Provided data ▸
========
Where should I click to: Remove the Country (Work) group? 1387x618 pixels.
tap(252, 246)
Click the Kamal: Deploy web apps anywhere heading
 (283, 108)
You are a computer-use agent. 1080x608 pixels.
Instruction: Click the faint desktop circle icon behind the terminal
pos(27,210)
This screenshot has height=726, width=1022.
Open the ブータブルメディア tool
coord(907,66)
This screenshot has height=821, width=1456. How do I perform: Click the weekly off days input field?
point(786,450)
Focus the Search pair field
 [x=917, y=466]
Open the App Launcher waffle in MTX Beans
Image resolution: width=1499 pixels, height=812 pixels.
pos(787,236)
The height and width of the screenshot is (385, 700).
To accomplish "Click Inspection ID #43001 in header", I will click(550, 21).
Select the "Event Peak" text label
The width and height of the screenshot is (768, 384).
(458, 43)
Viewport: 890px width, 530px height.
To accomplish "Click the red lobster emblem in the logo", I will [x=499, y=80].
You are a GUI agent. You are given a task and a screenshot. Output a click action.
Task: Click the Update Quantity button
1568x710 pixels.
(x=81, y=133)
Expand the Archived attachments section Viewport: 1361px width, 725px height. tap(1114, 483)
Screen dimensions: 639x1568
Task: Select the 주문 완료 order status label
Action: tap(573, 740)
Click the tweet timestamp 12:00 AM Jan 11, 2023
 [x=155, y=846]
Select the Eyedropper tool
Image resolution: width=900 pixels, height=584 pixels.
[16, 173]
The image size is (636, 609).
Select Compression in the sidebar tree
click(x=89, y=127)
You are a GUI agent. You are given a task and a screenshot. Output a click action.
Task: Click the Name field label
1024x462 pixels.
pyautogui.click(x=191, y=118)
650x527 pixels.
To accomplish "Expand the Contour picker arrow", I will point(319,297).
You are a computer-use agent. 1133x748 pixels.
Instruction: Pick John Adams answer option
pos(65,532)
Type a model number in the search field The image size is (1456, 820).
========
Work to complete ▸
The required answer is each line of the data in which the word "size" appears.

Solved exercise ▸
The image size is (636, 609).
Type a model number in the search field The image size is (1456, 820).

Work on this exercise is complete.